Task goal → The records below are to be copied exactly, with their pictures left out.

══════

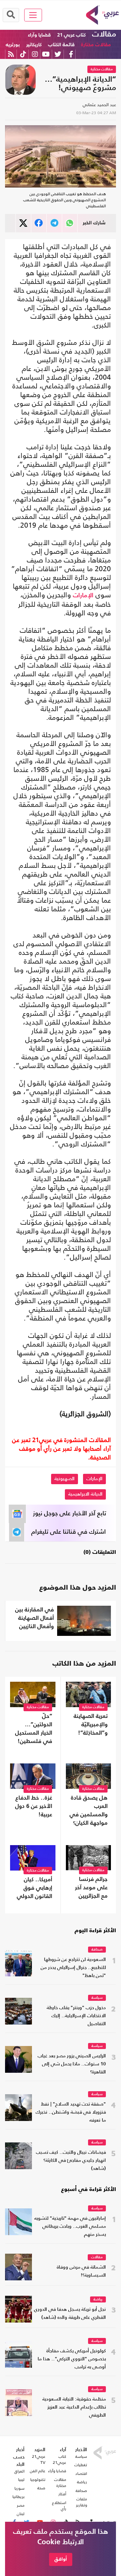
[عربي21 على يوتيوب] (45, 54)
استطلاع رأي (59, 2506)
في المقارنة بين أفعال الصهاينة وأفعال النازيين (34, 1618)
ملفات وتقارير (81, 2502)
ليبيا (21, 2480)
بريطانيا (18, 2497)
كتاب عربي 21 (71, 34)
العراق (19, 2471)
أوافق (60, 2559)
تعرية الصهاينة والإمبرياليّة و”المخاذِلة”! (91, 1725)
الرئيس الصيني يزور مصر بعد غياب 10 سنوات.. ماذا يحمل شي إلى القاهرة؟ (72, 2064)
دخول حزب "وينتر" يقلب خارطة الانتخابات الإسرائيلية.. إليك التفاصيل (76, 2016)
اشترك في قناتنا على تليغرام (68, 1532)
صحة (41, 2488)
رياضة (98, 2299)
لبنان (21, 2514)
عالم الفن (37, 2471)
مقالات (104, 34)
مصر (21, 2505)
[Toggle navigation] (33, 15)
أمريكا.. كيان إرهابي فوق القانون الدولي (34, 1888)
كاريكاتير (34, 44)
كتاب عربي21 (59, 2459)
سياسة (97, 1998)
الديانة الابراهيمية (85, 1494)
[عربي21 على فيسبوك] (71, 54)
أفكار (62, 2494)
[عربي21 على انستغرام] (35, 54)
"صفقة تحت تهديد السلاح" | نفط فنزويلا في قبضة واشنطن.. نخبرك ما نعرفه (71, 2112)
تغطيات (80, 2465)
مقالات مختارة (96, 44)
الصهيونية (64, 1478)
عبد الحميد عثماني (99, 104)
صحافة (97, 1950)
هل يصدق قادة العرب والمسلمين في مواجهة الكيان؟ (89, 1810)
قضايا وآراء (39, 34)
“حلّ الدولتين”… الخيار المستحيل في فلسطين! (33, 1729)
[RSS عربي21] (11, 54)
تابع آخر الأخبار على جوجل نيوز (69, 1514)
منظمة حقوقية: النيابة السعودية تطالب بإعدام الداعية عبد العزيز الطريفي (74, 2407)
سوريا (19, 2488)
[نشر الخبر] (23, 223)
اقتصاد (81, 2474)
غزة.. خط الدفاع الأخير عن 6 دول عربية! (33, 1806)
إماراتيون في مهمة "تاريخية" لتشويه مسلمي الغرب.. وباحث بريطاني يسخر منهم (70, 2226)
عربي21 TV (38, 2459)
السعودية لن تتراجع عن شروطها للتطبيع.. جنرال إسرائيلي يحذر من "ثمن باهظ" (73, 1968)
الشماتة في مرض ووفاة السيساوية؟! (81, 2271)
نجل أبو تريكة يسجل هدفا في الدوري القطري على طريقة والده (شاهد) (70, 2313)
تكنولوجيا (37, 2480)
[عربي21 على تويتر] (57, 54)
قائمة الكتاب (61, 44)
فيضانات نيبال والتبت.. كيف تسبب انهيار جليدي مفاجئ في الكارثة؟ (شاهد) (71, 2160)
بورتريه (13, 44)
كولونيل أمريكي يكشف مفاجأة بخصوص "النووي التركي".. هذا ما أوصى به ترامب (72, 2359)
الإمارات (83, 596)
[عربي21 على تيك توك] (23, 54)
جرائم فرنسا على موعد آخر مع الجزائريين (91, 1888)
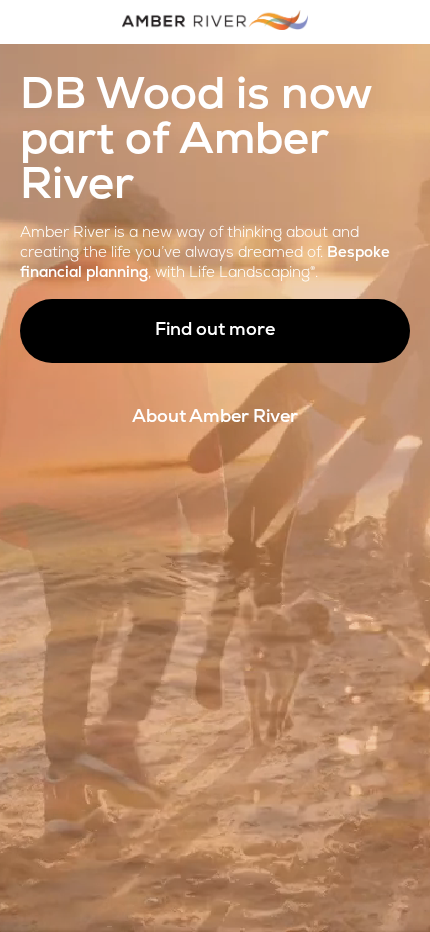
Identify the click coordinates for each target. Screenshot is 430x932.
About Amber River (215, 418)
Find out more (215, 331)
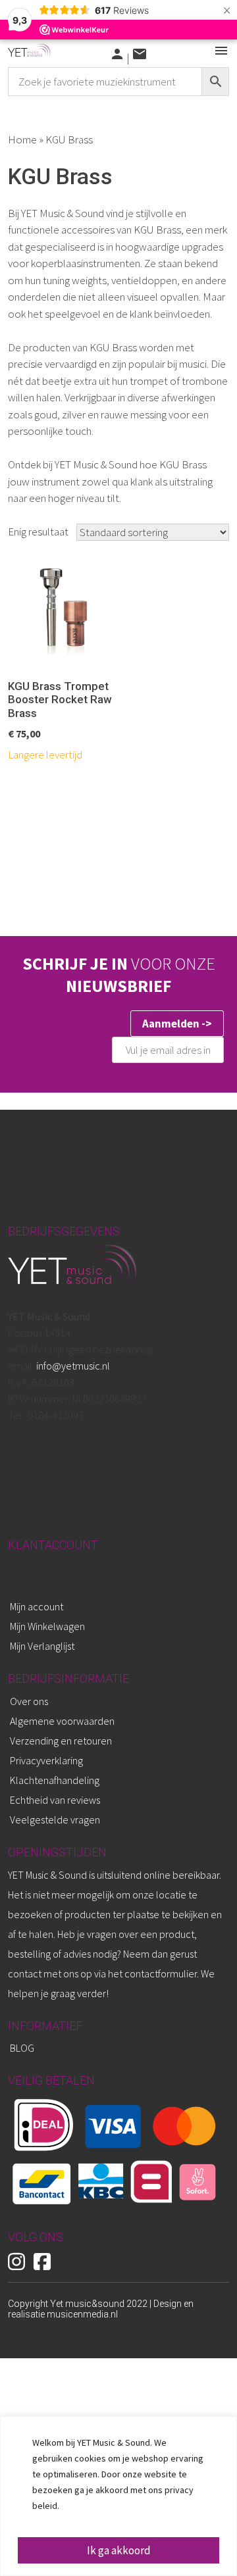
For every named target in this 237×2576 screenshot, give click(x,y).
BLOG (22, 2047)
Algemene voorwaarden (62, 1720)
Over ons (29, 1701)
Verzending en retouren (61, 1740)
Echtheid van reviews (55, 1799)
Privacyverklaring (46, 1760)
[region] (118, 2496)
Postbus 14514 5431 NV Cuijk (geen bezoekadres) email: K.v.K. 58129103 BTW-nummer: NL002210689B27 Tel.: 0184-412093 (80, 1366)
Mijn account (36, 1606)
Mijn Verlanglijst (42, 1645)
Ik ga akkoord (119, 2550)
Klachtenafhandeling (54, 1780)
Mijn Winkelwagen (47, 1626)
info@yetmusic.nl (72, 1365)
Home (22, 139)
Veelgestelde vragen (55, 1819)
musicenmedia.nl (82, 2314)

══════

Answer space →
[عربي21 على يوتيوب] (45, 54)
استطلاع رأي (59, 2506)
في المقارنة بين أفعال الصهاينة وأفعال النازيين (34, 1618)
ملفات وتقارير (81, 2502)
ليبيا (21, 2480)
بريطانيا (18, 2497)
كتاب عربي 21 (71, 34)
العراق (19, 2471)
أوافق (60, 2559)
تعرية الصهاينة والإمبرياليّة و”المخاذِلة”! (91, 1725)
الرئيس الصيني يزور مصر بعد غياب 10 سنوات.. ماذا يحمل شي إلى القاهرة؟ (72, 2064)
دخول حزب "وينتر" يقلب خارطة الانتخابات الإسرائيلية.. إليك التفاصيل (76, 2016)
اشترك في قناتنا على تليغرام (68, 1532)
صحة (41, 2488)
رياضة (98, 2299)
لبنان (21, 2514)
عالم الفن (37, 2471)
مقالات (104, 34)
مصر (21, 2505)
[Toggle navigation] (33, 15)
أمريكا.. كيان إرهابي فوق القانون الدولي (34, 1888)
كاريكاتير (34, 44)
كتاب عربي21 (59, 2459)
سياسة (97, 1998)
الديانة الابراهيمية (85, 1494)
[عربي21 على فيسبوك] (71, 54)
أفكار (62, 2494)
[عربي21 على انستغرام] (35, 54)
"صفقة تحت تهديد السلاح" | نفط فنزويلا في قبضة واشنطن.. نخبرك ما نعرفه (71, 2112)
تغطيات (80, 2465)
مقالات مختارة (96, 44)
الصهيونية (64, 1478)
عبد الحميد عثماني (99, 104)
صحافة (97, 1950)
هل يصدق قادة العرب والمسلمين في مواجهة الكيان؟ (89, 1810)
قضايا وآراء (39, 34)
“حلّ الدولتين”… الخيار المستحيل في فلسطين! (33, 1729)
[RSS عربي21] (11, 54)
تابع آخر الأخبار على جوجل نيوز (69, 1514)
منظمة حقوقية: النيابة السعودية تطالب بإعدام الداعية عبد العزيز الطريفي (74, 2407)
سوريا (19, 2488)
[نشر الخبر] (23, 223)
اقتصاد (81, 2474)
غزة.. خط الدفاع الأخير عن 6 دول عربية! (33, 1806)
إماراتيون في مهمة "تاريخية" لتشويه مسلمي الغرب.. وباحث بريطاني يسخر منهم (70, 2226)
عربي21 TV (38, 2459)
السعودية لن تتراجع عن شروطها للتطبيع.. جنرال إسرائيلي يحذر من "ثمن باهظ" (73, 1968)
الشماتة في مرض ووفاة السيساوية؟! (81, 2271)
نجل أبو تريكة يسجل هدفا في الدوري القطري على طريقة والده (شاهد) (70, 2313)
تكنولوجيا (37, 2480)
[عربي21 على تويتر] (57, 54)
قائمة الكتاب (61, 44)
فيضانات نيبال والتبت.. كيف تسبب انهيار جليدي مفاجئ في الكارثة؟ (شاهد) (71, 2160)
بورتريه (13, 44)
كولونيل أمريكي يكشف مفاجأة بخصوص "النووي التركي".. هذا ما أوصى به ترامب (72, 2359)
الإمارات (83, 596)
[عربي21 على تيك توك] (23, 54)
جرائم فرنسا على موعد آخر مع الجزائريين (91, 1888)
Identify the click coordinates for each target. Screenshot is 430x932.
About Amber River (215, 418)
Find out more (215, 331)
For every named target in this 237×2576 screenshot, give click(x,y).
BLOG (22, 2047)
Algemene voorwaarden (62, 1720)
Over ons (29, 1701)
Verzending en retouren (61, 1740)
Echtheid van reviews (55, 1799)
Privacyverklaring (46, 1760)
[region] (118, 2496)
Postbus 14514 5431 NV Cuijk (geen bezoekadres) email: K.v.K. 58129103 BTW-nummer: NL002210689B27 Tel.: 0184-412093 (80, 1366)
Mijn account (36, 1606)
Mijn Verlanglijst (42, 1645)
Ik ga akkoord (119, 2550)
Klachtenafhandeling (54, 1780)
Mijn Winkelwagen (47, 1626)
info@yetmusic.nl (72, 1365)
Home (22, 139)
Veelgestelde vragen (55, 1819)
musicenmedia.nl (82, 2314)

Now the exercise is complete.